By Meghan Tribe | November 21, 2018 at 10:20 AM
Cravath Swaine & Moore kicked off the Big Law year-end bonus pageant on Monday, telling first-year associates they’re set to receive $15,000 and granting senior associates up to $100,000.
As in past years, other Am Law firms were quick to match Cravath’s bonus scale, including Fried, Frank, Harris, Shriver & Jacobson; Milbank, Tweed, Hadley & McCloy; Paul, Weiss, Rifkind, Wharton & Garrison; and Skadden, Arps, Slate, Meagher & Flom—while some boutiques are forking over even more.
The payouts come on the heels of significant associate salary increases and midyear bonuses announced this summer, first by Milbank and later surpassed by Cravath. Coupled with the new year-end bonuses, the most senior associates at Cravath and other top-tier firms now stand to take home $465,000.
Nearly $500,000 is a lot of money by any measure. It’s also more than the average partner makes at a dozen Am Law 200 firms, according to ALM data.
Average profits per equity partner were below $465,000 last year at Bond, Schoeneck & King; Dinsmore & Shohl; Eckert Seamans; GrayRobinson; Holland & Hart; Kutak Rock; Lane Powell; LeClairRyan; Littler Mendelson; Marshall, Dennehey, Warner, Coleman & Goggin; Shumaker, Loop & Kendrick; and Wilson Elser Moskowitz Edelman & Dicker. In contrast, Cravath had the fifth-highest reported PPP last year, at just over $4 million. Wachtell led the pack with PPP of $5.7 million.
The fact that senior associates at some firms can outearn partners at others—even within the Am Law 200—is just more evidence of industry stratification, said Kent Zimmerman, a law firm management consultant at the Zeughauser Group.
The top-tier firms are benefiting from compounding year-over-year and paying higher average compensation, which gives them a recruiting advantage, he said.
“Many firms are updating their strategy to account for increasing competition for sought-after lawyers,” Zimmerman said, citing increased merger activity as a sign of the pressures firms are facing.
Brad Hildebrandt, CEO of Hildebrandt Consulting, pointed out that law school enrollments have been down in recent years and, while they’ve stabilized a bit over time, that has still had an effect on the talent pool. “It’s a recruiting and retention issue,” he said.
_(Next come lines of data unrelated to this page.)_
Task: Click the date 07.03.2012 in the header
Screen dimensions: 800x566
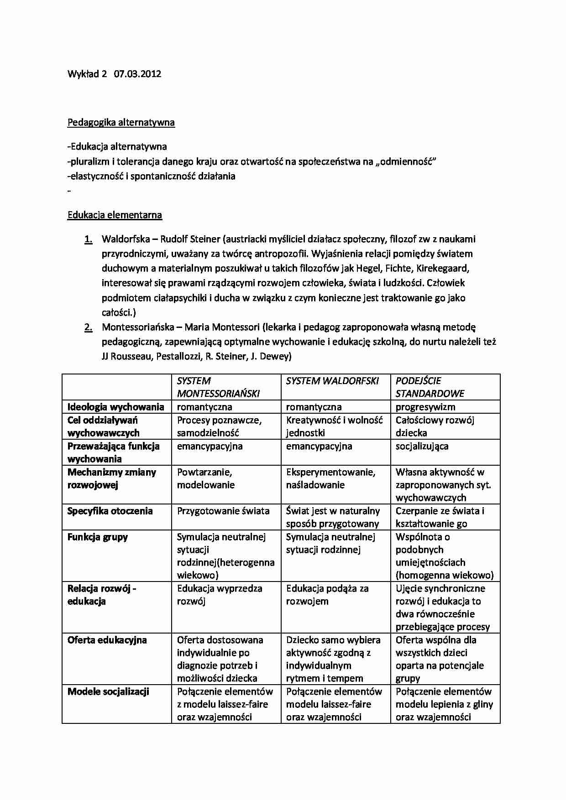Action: (x=137, y=74)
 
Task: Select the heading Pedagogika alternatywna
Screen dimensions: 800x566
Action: (x=121, y=122)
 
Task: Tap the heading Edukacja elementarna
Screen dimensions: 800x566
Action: (x=115, y=215)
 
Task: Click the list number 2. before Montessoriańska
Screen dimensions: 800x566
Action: (x=88, y=327)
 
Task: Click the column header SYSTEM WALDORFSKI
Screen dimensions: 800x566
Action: (x=332, y=381)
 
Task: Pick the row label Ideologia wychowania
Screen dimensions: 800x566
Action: (x=115, y=407)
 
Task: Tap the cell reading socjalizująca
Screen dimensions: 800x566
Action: (x=422, y=446)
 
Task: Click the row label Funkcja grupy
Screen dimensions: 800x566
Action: (x=98, y=537)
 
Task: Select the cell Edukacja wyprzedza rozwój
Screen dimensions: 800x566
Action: (x=219, y=595)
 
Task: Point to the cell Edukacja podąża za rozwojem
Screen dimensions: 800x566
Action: (x=327, y=595)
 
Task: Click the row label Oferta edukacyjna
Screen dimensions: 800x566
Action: (x=107, y=640)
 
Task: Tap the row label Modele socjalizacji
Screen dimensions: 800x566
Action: (x=108, y=691)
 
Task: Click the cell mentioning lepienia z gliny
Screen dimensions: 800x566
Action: (x=444, y=704)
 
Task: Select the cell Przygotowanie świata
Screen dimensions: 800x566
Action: (x=223, y=511)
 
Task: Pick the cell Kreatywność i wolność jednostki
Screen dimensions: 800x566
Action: (x=334, y=426)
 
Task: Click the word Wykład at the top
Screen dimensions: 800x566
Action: (x=83, y=74)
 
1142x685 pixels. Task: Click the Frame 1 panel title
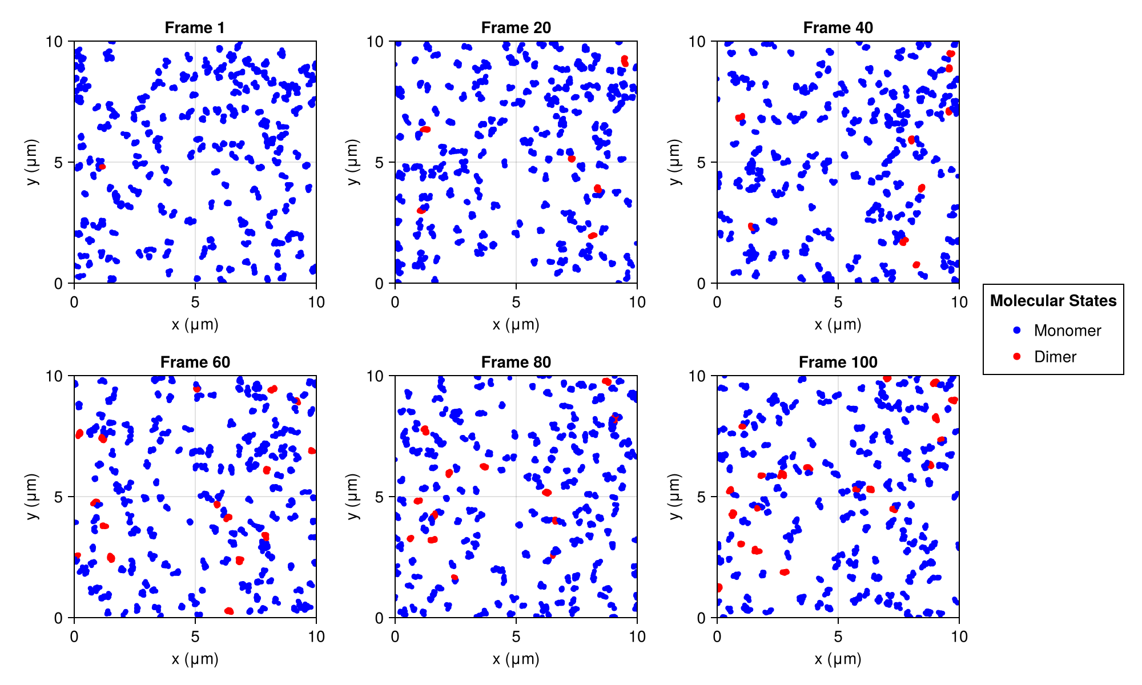195,27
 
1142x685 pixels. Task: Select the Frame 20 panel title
516,27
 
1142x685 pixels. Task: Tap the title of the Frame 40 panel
838,27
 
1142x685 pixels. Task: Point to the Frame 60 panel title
195,362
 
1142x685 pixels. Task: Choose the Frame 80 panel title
516,362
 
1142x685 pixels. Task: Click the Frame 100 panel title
838,362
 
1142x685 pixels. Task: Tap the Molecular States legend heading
1053,301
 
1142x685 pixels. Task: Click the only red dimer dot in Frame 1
102,167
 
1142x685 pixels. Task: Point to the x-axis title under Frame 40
838,325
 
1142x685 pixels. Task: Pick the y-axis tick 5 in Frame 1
59,162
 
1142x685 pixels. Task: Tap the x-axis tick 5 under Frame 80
516,636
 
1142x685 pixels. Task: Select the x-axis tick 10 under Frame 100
959,636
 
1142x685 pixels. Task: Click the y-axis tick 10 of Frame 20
375,41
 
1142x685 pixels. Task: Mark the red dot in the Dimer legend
1016,357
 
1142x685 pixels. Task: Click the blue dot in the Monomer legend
1016,331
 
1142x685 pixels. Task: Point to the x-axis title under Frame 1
195,325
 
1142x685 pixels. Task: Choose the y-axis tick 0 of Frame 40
702,283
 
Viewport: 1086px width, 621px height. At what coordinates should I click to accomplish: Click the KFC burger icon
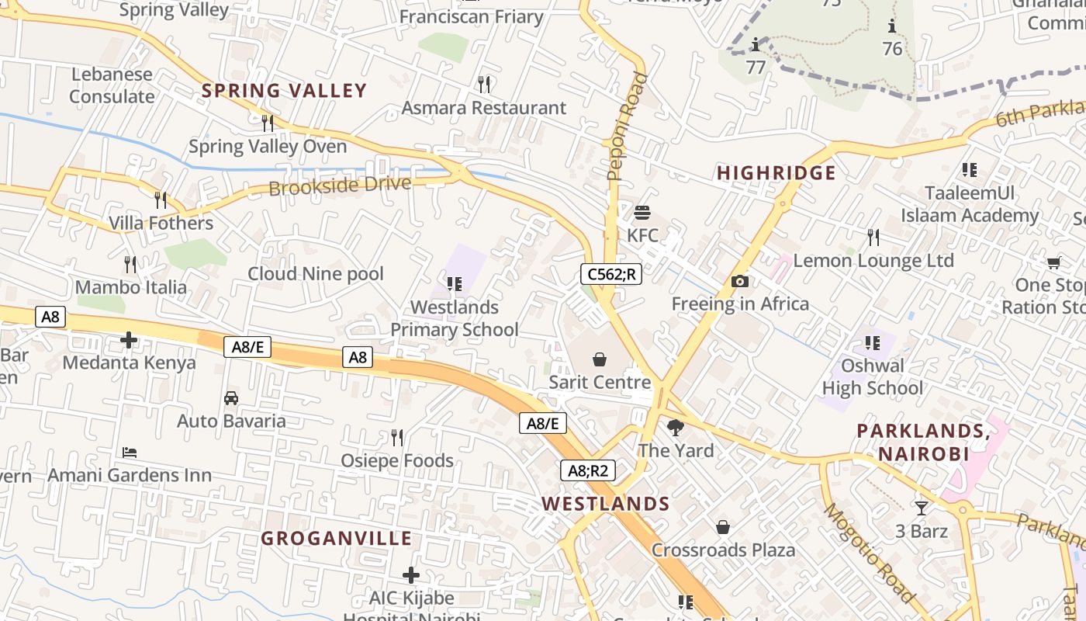coord(642,212)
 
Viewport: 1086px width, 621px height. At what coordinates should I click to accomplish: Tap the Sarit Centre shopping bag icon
coord(599,359)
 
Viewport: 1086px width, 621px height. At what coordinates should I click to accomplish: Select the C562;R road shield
coord(611,273)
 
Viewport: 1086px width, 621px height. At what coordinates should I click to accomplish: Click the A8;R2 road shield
coord(588,470)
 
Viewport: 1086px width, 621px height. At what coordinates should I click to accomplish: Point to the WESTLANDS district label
coord(606,504)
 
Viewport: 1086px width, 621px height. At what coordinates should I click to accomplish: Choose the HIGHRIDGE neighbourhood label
coord(776,173)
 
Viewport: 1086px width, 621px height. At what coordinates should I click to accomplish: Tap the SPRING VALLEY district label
coord(284,91)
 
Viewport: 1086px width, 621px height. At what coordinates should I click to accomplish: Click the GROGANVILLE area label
coord(336,539)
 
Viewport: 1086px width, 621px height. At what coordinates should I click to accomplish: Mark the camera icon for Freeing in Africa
coord(739,282)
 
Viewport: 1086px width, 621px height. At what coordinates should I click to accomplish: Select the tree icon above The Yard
coord(676,427)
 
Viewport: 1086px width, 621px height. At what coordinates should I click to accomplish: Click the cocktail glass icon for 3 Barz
coord(921,508)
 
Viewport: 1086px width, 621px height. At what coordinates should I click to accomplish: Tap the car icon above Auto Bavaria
coord(231,398)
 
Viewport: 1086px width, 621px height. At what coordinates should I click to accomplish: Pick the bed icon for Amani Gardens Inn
coord(130,452)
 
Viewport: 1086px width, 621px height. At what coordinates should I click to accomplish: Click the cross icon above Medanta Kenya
coord(129,340)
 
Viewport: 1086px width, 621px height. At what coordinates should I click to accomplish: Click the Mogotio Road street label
coord(870,553)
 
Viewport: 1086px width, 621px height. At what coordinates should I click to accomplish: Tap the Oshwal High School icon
coord(873,342)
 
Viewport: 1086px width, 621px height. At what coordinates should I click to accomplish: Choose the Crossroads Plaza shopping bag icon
coord(723,527)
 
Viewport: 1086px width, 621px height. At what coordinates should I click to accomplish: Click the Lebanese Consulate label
coord(112,85)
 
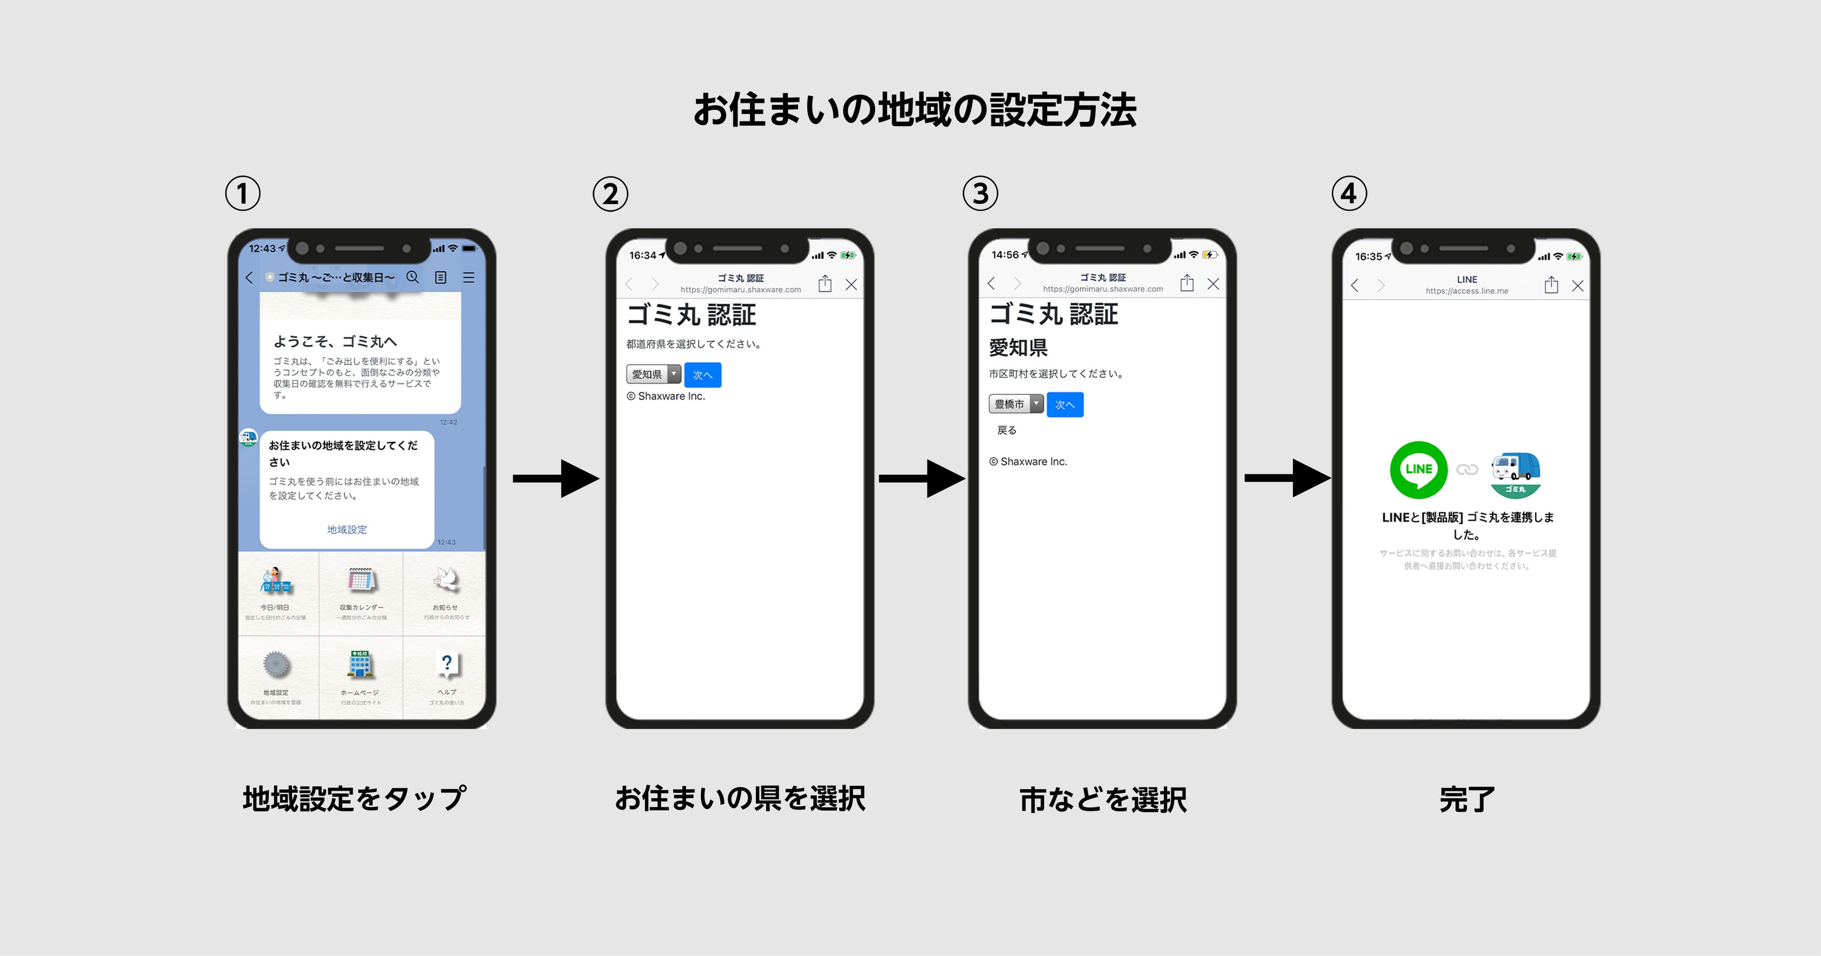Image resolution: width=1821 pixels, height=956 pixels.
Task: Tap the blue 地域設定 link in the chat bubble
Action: point(346,529)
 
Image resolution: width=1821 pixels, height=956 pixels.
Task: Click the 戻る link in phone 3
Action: point(1007,429)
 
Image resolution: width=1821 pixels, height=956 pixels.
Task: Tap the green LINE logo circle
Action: point(1418,469)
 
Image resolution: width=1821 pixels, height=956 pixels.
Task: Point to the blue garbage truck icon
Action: point(1516,472)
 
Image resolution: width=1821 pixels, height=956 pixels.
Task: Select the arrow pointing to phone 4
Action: point(1286,478)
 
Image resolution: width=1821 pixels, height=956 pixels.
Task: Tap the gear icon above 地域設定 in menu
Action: point(275,664)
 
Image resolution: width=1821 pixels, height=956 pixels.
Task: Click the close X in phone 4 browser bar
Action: point(1577,286)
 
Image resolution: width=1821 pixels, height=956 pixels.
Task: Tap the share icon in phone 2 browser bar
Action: point(824,284)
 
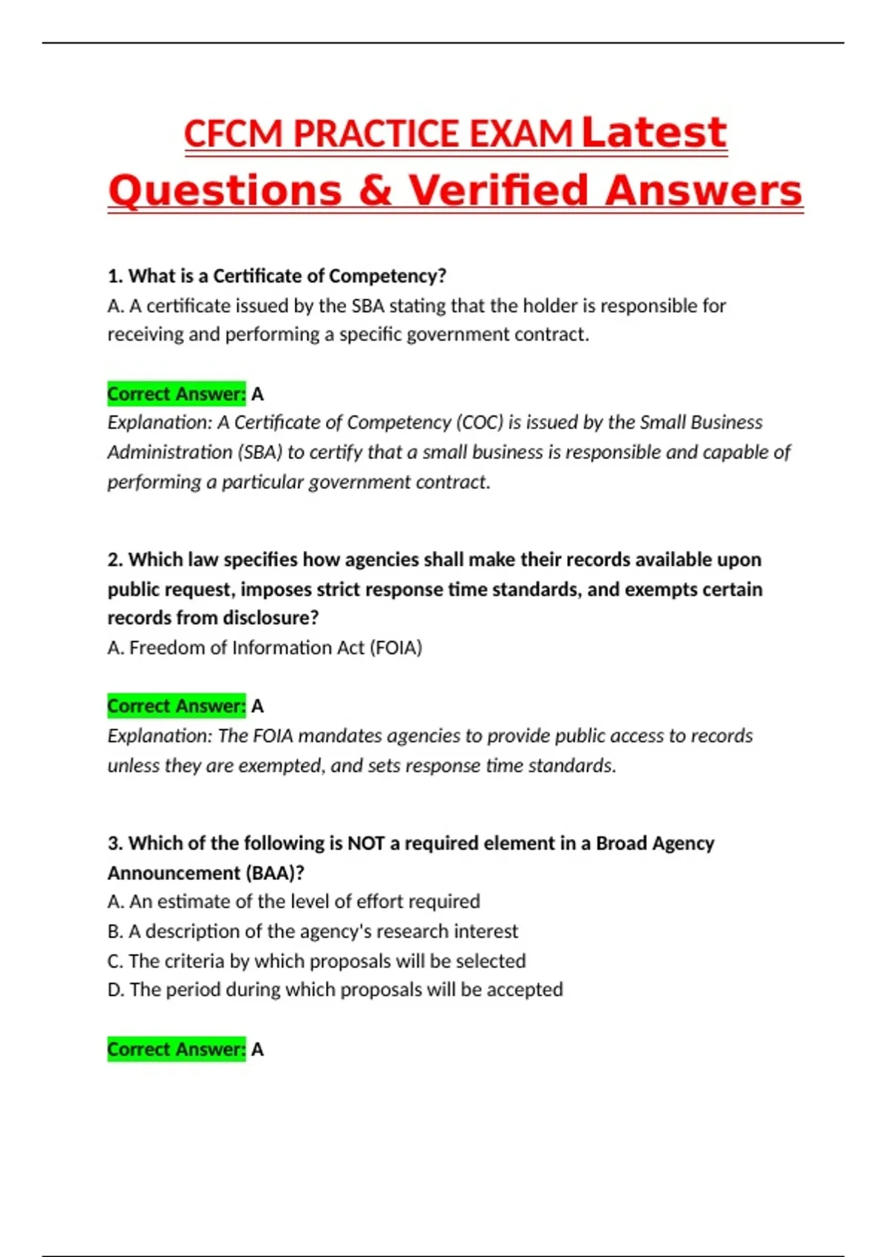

“For the top firms, they are all trying to recruit the same group of people,” Hildebrandt said, noting that 2018 is turning out to be a very good year for law firms in terms of revenue. But attrition rates are also high, with millennial lawyers tending to leave after three to four years in Big Law, he said.
“Many firms have a shortage of associates in the five- to eight-year range,” Hildebrandt said. “You add all of that together, it always translates into higher salaries, and now it’s translating into a bonus.”
Beyond bonuses, Big Law has spent the last year wooing associates with new programs and policies. Among other initiatives, several firms implemented expanded parental leave policies, as well as various flexible remote working programs.
Others have revamped their annual review processes in favor of more informal evaluations. Weil Gotshal & Manges also shortened its path to partnership by two years in an attempt to hang onto associates who might otherwise leave in their fourth or fifth years.